When you reach the entries below, transcribe each one exactly as it stands.
*** EXERCISE DATA ***
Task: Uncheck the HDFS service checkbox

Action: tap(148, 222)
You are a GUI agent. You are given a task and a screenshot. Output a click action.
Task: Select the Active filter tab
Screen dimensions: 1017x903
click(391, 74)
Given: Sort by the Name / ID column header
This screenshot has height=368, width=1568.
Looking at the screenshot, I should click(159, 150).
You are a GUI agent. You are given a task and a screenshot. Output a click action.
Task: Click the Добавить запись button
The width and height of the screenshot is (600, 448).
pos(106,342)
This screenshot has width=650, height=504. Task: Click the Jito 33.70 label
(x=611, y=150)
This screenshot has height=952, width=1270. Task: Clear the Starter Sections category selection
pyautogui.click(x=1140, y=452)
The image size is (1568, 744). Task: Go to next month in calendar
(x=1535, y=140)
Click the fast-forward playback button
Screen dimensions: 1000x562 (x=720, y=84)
*** End of EXERCISE DATA ***
WRITTEN ANSWER
Task: Uncheck the HDFS service checkbox

Action: tap(148, 222)
You are a GUI agent. You are given a task and a screenshot. Output a click action.
Task: Select the Active filter tab
Screen dimensions: 1017x903
click(391, 74)
Given: Sort by the Name / ID column header
This screenshot has height=368, width=1568.
Looking at the screenshot, I should click(159, 150).
You are a GUI agent. You are given a task and a screenshot. Output a click action.
Task: Click the Добавить запись button
The width and height of the screenshot is (600, 448).
pos(106,342)
This screenshot has width=650, height=504. Task: Click the Jito 33.70 label
(x=611, y=150)
This screenshot has height=952, width=1270. Task: Clear the Starter Sections category selection
pyautogui.click(x=1140, y=452)
The image size is (1568, 744). Task: Go to next month in calendar
(x=1535, y=140)
Click the fast-forward playback button
Screen dimensions: 1000x562 (x=720, y=84)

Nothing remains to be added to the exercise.